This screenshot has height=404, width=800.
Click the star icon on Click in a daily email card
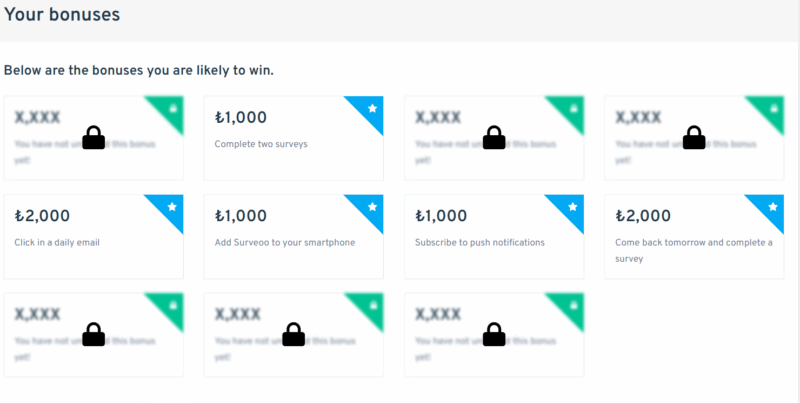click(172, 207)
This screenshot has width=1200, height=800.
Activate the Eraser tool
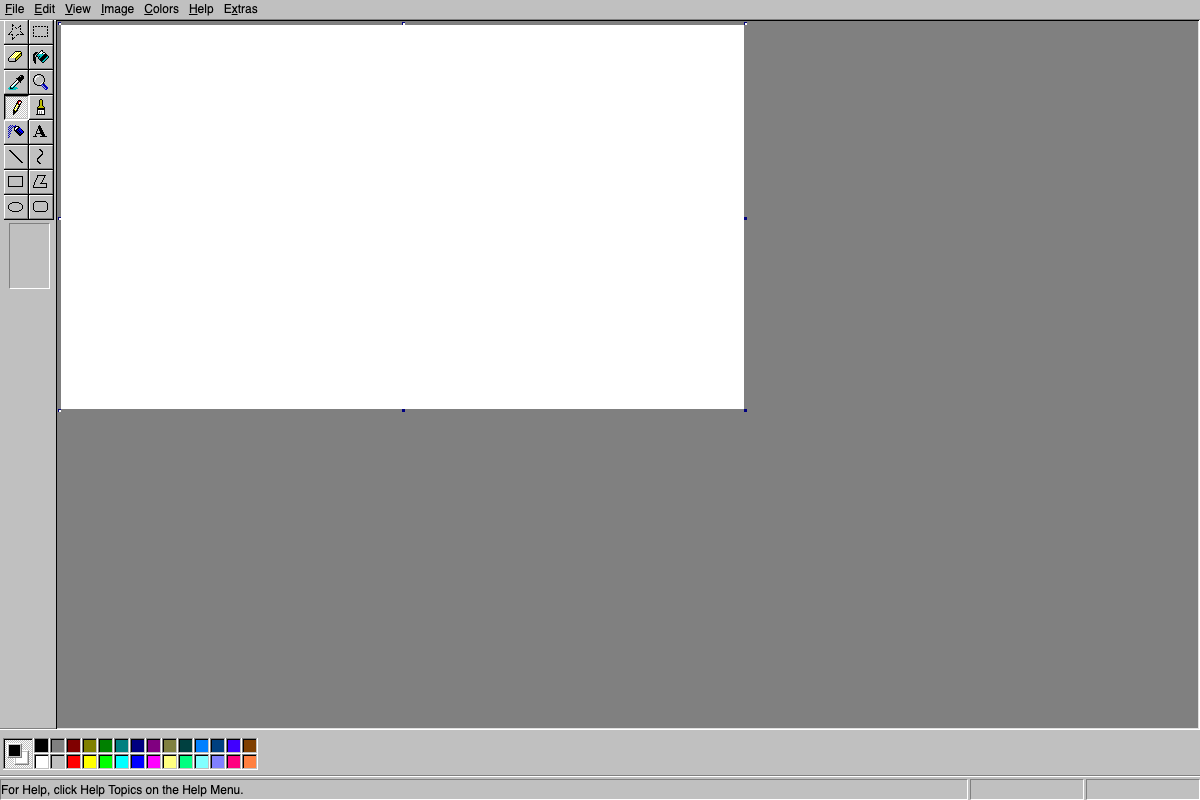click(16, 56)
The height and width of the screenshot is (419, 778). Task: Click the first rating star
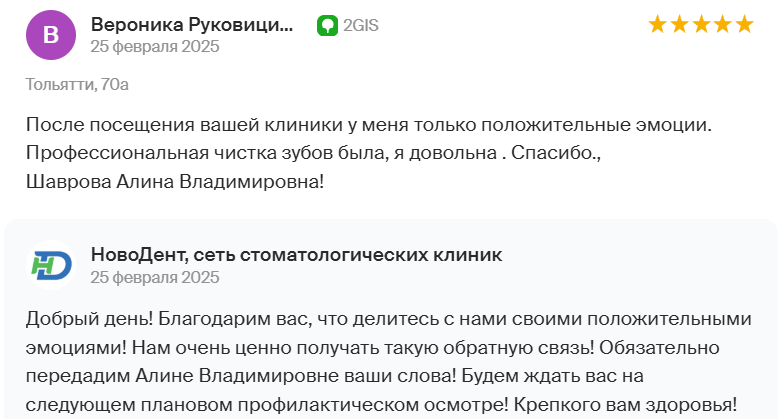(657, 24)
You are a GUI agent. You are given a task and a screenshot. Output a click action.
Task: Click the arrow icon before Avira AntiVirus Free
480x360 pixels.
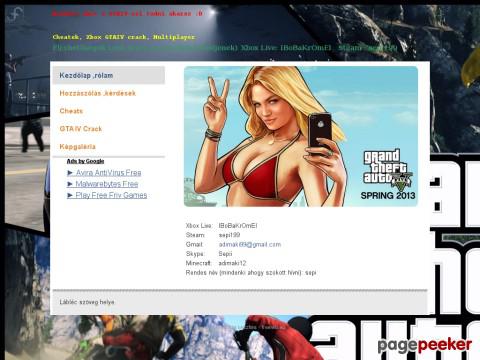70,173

☆ ☆ ☆ ☆ ☆

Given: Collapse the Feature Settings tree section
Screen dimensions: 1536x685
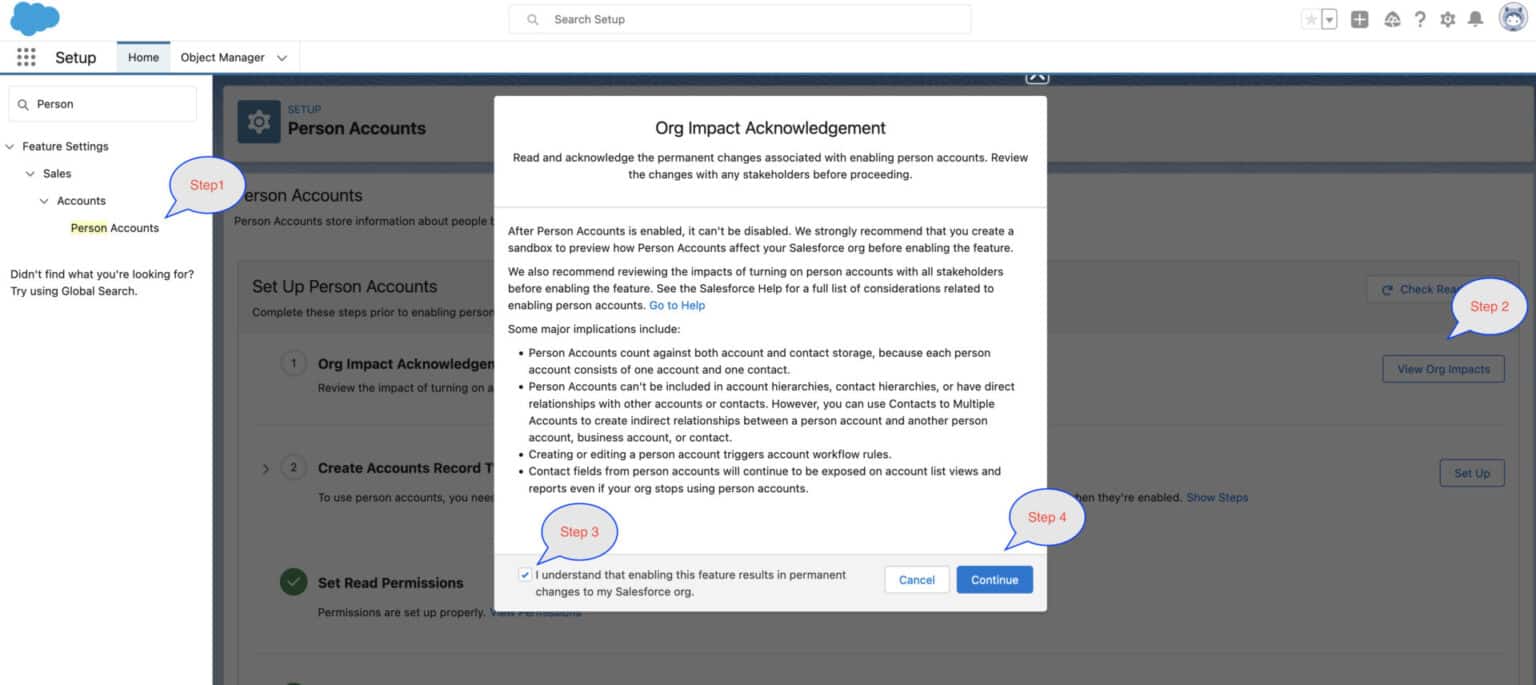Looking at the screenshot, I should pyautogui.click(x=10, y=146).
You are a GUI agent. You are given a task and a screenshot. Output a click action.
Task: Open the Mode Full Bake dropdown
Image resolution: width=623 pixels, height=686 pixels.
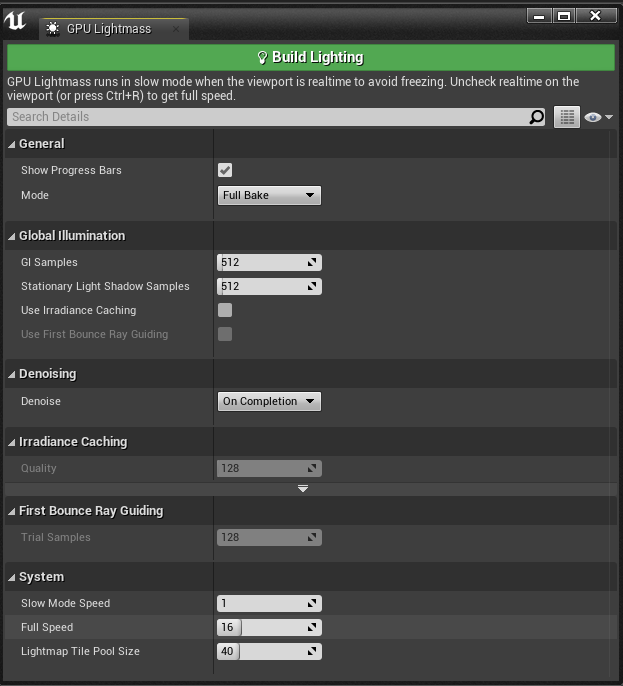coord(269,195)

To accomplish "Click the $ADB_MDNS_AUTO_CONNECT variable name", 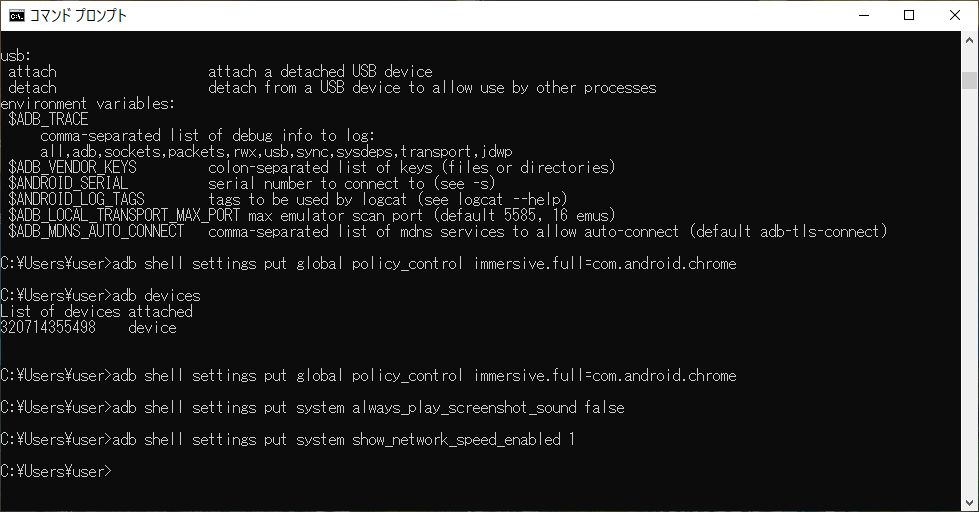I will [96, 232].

☆ ☆ ☆ ☆ ☆

[WHAT YOU NEED TO DO] Return every line of the records in which the word "This" is found.

[EXERCISE RESULT]
This screenshot has height=404, width=800.
This screenshot has width=1200, height=800.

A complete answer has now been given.